Given data
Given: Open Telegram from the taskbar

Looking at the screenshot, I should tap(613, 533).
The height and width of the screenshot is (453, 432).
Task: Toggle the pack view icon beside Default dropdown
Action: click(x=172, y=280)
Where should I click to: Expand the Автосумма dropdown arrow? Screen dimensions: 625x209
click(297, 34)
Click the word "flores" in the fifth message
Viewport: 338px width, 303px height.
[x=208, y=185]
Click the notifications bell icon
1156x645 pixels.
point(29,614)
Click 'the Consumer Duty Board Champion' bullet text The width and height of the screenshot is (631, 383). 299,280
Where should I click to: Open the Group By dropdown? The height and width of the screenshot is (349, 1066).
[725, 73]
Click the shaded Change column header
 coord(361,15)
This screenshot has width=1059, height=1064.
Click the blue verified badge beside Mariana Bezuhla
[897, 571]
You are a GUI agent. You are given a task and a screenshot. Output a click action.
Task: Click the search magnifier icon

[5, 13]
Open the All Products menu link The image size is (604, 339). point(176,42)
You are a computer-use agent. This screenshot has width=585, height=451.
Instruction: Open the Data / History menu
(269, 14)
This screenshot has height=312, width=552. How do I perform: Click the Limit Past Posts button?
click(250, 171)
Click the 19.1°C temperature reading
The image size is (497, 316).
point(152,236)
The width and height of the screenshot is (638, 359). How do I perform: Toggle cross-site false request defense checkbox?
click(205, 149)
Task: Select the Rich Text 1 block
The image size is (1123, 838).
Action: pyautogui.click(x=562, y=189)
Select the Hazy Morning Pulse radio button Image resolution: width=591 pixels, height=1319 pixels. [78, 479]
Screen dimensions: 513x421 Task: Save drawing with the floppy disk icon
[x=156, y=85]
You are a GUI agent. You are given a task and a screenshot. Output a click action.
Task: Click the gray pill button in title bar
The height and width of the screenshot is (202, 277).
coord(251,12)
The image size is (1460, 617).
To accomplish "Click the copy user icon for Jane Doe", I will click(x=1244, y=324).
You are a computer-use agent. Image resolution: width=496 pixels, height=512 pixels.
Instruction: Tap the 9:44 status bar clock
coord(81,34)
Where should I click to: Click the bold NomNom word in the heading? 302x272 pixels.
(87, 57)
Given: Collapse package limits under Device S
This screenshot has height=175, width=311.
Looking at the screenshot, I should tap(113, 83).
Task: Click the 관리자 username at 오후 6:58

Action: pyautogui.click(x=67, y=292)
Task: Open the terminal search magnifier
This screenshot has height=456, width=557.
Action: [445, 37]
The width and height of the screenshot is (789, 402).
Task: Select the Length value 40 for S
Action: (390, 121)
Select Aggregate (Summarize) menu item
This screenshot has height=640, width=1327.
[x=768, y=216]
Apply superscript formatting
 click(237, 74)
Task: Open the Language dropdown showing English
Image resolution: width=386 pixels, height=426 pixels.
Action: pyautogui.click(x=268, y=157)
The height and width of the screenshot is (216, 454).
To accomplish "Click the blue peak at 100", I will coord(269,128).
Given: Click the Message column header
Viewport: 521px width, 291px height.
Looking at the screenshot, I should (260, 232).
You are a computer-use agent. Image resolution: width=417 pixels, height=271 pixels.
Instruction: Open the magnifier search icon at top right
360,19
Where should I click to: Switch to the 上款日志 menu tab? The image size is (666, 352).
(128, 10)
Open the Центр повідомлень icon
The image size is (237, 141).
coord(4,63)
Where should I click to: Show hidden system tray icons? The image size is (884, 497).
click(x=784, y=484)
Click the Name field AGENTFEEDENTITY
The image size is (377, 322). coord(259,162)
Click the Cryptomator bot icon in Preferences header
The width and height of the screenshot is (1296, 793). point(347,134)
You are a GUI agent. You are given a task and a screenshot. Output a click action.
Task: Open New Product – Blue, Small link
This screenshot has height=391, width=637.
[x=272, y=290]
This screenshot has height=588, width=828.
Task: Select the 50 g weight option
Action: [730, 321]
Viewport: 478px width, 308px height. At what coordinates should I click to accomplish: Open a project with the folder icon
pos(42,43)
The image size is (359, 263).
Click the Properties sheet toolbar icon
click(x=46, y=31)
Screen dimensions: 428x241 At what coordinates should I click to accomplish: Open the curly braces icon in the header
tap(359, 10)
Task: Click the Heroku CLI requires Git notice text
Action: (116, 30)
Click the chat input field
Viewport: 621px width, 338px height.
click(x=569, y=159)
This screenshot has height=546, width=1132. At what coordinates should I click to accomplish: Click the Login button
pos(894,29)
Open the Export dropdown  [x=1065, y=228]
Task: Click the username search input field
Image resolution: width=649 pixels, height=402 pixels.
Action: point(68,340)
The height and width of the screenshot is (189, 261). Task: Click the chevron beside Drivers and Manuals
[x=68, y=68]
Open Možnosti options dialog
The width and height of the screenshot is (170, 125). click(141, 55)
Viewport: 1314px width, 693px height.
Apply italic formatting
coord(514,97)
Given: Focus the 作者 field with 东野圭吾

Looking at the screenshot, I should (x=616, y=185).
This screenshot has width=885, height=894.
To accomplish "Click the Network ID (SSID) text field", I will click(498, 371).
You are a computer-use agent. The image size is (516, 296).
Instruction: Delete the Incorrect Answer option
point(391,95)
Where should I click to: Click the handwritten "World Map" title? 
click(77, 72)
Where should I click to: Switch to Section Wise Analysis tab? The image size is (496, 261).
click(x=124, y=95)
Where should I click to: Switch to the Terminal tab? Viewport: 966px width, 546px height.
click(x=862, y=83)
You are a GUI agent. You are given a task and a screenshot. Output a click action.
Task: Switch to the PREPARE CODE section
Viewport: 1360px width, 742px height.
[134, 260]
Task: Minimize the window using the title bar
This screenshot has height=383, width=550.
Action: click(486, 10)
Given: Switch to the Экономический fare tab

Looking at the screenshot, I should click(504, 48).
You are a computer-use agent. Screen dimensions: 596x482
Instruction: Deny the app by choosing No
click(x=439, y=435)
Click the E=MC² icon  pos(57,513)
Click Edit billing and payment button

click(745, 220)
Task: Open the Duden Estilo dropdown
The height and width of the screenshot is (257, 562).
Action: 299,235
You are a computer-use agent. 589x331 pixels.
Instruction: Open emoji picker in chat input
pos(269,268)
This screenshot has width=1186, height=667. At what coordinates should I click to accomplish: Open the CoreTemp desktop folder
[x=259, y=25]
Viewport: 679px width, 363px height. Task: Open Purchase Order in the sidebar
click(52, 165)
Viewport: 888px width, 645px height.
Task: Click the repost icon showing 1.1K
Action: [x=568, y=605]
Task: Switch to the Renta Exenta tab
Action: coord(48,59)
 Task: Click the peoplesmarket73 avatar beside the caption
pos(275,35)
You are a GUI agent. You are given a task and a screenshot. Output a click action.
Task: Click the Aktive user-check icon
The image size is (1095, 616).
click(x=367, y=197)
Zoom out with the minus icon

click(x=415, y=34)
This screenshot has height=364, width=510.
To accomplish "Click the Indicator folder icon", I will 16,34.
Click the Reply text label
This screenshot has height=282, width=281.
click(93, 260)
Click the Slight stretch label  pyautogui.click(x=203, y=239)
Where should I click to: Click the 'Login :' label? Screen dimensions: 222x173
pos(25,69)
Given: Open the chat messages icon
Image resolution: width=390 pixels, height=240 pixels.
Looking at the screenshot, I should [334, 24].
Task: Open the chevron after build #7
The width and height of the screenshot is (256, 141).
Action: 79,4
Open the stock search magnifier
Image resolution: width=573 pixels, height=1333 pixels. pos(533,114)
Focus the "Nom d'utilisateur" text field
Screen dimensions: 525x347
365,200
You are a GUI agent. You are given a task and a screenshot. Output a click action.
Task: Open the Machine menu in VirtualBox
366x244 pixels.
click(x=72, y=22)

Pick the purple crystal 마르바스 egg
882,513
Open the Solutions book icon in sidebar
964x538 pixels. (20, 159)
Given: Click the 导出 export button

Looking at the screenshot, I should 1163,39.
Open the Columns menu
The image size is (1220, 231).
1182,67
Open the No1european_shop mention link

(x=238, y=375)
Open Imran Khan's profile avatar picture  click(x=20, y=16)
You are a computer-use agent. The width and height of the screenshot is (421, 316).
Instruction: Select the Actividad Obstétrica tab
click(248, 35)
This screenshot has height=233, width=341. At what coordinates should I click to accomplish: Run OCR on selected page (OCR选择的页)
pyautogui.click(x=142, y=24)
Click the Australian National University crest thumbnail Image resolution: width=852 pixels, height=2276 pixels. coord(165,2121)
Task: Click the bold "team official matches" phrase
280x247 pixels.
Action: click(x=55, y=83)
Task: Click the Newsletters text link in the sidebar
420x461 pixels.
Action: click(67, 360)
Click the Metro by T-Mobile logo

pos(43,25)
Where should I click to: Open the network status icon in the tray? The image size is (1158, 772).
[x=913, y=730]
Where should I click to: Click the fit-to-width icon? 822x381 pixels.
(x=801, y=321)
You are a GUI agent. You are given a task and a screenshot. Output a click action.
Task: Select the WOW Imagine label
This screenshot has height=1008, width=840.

Exercise aim
Extract exactly and only the lines above from the line containing "Given: Switch to the Экономический fare tab" through the line containing "Click the E=MC²", both end lines included.

Response area
Given: Switch to the Экономический fare tab

Looking at the screenshot, I should click(504, 48).
You are a computer-use agent. Screen dimensions: 596x482
Instruction: Deny the app by choosing No
click(x=439, y=435)
Click the E=MC² icon  pos(57,513)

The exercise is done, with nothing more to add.